Instructions to follow:
What is the number of lines in this listing that include "blue"? Answer with that number only.

Records supplied:

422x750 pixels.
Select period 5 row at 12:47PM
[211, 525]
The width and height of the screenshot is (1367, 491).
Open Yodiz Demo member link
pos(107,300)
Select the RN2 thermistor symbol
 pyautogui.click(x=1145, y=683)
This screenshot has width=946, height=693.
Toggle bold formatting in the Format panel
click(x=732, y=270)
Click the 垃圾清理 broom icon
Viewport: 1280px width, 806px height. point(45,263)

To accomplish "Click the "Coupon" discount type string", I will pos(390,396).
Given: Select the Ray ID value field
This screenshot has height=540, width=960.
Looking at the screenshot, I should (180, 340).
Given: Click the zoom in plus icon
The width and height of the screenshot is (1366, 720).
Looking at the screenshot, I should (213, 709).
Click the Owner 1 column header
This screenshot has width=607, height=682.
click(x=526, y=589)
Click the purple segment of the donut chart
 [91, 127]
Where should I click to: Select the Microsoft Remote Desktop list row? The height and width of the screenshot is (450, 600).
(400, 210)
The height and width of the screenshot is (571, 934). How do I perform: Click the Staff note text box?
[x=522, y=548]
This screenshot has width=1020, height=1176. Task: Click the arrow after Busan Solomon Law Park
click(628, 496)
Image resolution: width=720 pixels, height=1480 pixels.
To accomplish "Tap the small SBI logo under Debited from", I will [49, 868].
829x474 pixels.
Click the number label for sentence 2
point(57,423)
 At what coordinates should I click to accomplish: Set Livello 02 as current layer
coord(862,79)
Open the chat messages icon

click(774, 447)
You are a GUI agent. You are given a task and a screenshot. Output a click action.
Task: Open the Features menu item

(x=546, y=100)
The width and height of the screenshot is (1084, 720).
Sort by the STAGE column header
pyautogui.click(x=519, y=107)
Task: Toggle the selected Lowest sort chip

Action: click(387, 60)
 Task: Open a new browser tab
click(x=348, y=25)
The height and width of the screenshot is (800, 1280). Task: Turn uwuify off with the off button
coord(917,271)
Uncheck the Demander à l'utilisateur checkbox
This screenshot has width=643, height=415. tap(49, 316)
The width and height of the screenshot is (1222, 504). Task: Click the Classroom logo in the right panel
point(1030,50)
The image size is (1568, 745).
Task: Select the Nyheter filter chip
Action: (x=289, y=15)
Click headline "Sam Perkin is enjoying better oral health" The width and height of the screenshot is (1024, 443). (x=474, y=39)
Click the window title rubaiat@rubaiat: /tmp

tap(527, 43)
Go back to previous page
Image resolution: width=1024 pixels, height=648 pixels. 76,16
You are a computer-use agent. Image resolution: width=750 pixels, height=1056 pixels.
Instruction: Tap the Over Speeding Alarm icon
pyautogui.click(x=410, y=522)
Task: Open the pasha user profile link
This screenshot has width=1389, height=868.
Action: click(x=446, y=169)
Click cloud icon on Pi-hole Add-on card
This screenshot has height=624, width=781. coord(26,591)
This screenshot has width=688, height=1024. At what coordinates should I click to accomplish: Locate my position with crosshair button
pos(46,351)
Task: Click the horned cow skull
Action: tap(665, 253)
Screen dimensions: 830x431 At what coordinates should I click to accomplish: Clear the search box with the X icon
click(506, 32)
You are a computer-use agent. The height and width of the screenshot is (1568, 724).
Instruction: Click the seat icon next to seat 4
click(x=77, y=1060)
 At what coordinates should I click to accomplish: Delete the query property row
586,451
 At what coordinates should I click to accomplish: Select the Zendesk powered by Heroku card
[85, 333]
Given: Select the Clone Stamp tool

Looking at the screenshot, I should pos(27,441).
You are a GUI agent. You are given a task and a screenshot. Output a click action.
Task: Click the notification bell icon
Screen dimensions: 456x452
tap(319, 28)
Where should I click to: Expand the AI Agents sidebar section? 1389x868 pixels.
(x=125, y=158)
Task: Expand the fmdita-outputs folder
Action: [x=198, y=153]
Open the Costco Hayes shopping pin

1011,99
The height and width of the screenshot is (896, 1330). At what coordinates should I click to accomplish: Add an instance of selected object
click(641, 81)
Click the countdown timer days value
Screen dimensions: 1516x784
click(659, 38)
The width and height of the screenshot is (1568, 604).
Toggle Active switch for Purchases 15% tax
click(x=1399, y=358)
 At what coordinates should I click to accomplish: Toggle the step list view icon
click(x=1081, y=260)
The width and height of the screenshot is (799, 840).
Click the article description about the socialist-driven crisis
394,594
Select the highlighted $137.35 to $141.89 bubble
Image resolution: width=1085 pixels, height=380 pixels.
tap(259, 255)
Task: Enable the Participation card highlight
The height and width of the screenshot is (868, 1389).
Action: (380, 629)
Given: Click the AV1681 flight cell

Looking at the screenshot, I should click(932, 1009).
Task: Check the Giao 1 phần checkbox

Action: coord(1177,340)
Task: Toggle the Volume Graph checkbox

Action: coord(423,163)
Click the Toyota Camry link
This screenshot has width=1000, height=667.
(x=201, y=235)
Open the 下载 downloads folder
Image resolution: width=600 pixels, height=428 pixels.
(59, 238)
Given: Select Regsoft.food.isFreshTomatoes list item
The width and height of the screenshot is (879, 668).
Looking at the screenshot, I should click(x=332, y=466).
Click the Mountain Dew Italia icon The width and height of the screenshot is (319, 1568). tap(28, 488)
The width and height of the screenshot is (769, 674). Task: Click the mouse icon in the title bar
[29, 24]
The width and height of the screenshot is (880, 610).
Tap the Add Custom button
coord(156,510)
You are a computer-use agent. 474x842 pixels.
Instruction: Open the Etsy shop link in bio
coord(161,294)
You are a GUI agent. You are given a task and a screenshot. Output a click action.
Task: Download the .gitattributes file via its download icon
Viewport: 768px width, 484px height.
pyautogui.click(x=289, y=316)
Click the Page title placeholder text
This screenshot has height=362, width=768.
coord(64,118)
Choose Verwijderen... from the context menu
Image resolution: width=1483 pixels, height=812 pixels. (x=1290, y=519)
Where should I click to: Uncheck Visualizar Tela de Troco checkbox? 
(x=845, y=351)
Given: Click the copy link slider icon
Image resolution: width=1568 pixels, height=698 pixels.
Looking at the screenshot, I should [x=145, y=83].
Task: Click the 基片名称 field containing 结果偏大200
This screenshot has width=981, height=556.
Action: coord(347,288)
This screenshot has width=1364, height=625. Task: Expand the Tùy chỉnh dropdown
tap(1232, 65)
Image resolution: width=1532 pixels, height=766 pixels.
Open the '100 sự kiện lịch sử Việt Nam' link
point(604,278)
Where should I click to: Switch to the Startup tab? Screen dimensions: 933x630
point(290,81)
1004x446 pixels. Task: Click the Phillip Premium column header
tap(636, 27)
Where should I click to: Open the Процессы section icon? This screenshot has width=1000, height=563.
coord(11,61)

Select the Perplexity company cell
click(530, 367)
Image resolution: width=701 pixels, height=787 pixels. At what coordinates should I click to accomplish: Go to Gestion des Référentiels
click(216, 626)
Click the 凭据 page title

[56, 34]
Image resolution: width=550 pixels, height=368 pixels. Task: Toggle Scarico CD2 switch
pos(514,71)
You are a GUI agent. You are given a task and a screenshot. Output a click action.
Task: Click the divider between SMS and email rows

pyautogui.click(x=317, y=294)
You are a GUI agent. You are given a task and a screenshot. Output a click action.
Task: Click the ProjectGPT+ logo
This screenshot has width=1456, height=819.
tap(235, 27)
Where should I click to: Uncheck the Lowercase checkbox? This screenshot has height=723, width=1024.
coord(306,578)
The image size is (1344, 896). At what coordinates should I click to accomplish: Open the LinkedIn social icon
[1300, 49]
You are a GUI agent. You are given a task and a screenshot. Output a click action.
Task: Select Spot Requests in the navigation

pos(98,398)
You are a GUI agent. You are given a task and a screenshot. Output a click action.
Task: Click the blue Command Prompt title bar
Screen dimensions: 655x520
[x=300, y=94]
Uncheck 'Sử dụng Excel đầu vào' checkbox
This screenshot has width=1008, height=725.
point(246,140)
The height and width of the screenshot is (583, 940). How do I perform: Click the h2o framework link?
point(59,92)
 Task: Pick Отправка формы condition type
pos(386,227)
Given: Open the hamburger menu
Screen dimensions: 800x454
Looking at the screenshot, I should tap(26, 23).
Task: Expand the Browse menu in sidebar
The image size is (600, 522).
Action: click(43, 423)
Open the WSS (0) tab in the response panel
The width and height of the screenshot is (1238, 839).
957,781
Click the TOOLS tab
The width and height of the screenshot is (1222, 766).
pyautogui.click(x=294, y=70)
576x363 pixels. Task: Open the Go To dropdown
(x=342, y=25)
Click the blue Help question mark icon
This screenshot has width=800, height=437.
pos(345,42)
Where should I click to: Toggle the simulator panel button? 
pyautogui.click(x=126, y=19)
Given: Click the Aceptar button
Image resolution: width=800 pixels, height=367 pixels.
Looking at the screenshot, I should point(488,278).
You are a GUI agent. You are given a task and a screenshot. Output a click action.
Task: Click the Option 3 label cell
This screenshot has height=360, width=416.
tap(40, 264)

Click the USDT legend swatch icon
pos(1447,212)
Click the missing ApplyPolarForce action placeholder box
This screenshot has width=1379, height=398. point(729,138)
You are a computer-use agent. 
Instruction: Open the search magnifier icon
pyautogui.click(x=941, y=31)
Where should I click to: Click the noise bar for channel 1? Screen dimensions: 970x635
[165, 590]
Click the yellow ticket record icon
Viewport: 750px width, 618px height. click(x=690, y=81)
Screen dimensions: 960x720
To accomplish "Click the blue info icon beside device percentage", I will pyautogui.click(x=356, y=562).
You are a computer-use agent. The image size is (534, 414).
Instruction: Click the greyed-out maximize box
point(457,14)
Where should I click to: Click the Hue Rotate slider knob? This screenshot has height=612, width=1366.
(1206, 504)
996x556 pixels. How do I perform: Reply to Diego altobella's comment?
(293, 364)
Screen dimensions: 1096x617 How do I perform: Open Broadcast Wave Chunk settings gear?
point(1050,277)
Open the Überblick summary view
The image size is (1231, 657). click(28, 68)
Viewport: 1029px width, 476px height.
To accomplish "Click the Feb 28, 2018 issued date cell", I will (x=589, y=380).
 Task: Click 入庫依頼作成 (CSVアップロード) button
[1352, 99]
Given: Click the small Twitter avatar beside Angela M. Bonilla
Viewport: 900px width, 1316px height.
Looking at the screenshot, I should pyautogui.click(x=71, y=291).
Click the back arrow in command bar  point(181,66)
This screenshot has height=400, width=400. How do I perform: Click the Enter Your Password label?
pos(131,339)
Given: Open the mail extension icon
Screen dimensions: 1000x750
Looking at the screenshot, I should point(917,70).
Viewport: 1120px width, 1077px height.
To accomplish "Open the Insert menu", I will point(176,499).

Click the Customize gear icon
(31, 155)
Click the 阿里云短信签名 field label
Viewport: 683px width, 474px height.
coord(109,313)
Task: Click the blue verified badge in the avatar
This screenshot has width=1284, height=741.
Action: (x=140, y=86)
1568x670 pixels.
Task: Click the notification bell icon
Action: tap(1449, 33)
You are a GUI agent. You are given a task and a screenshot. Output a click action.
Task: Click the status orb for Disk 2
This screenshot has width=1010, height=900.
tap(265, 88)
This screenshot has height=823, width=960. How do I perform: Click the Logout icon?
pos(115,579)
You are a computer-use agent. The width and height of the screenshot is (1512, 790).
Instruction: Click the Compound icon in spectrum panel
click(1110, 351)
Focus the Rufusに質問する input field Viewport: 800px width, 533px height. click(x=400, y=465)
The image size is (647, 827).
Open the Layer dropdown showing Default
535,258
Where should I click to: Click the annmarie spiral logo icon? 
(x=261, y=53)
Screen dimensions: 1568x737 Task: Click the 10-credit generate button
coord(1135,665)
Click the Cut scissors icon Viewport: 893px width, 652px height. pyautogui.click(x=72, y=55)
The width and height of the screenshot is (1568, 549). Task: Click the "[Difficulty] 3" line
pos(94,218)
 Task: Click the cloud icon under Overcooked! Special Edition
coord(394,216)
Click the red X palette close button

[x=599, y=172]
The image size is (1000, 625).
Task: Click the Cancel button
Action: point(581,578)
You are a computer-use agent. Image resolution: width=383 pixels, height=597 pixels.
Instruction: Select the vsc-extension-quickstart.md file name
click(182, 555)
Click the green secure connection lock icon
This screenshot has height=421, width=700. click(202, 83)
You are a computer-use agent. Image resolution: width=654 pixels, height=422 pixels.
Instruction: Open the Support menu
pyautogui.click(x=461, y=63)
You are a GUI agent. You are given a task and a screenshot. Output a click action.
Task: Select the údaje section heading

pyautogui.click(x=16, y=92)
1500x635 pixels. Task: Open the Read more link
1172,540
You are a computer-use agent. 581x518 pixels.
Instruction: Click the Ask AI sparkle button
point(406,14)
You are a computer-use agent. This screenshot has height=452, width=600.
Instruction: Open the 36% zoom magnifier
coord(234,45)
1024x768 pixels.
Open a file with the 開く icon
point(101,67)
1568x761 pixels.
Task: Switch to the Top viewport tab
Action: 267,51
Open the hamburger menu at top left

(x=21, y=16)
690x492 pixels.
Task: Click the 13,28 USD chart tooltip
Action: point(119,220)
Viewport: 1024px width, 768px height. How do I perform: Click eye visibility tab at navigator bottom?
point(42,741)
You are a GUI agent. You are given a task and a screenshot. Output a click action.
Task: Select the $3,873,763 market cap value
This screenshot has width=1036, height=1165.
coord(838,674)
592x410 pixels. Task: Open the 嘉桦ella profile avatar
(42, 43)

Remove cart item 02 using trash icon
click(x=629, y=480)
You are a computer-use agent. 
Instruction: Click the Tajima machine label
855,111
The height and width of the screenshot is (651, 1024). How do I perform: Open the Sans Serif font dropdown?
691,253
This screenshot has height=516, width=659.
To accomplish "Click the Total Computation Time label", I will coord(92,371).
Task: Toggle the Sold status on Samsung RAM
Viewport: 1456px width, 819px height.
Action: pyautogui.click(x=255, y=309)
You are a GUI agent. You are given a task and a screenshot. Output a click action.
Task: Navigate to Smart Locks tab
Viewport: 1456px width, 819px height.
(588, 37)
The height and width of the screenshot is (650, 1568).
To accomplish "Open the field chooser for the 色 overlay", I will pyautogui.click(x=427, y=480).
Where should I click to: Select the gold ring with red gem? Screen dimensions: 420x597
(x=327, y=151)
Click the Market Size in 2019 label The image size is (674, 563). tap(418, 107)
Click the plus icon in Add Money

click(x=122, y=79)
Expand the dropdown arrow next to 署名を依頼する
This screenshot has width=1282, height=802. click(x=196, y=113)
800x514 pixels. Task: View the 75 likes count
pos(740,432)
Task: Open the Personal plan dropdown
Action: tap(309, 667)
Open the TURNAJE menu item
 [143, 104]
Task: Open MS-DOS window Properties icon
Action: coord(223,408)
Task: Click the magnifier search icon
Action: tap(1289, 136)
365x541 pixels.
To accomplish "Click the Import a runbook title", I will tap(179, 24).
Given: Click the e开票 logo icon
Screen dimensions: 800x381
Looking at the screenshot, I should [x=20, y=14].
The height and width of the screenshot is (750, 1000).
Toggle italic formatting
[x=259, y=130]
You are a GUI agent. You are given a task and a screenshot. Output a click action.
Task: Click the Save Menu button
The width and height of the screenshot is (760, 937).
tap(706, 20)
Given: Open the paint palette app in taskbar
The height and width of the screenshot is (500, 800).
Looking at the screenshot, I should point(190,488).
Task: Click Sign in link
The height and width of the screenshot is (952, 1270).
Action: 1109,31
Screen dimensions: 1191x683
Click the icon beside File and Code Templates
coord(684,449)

Exercise solution:
4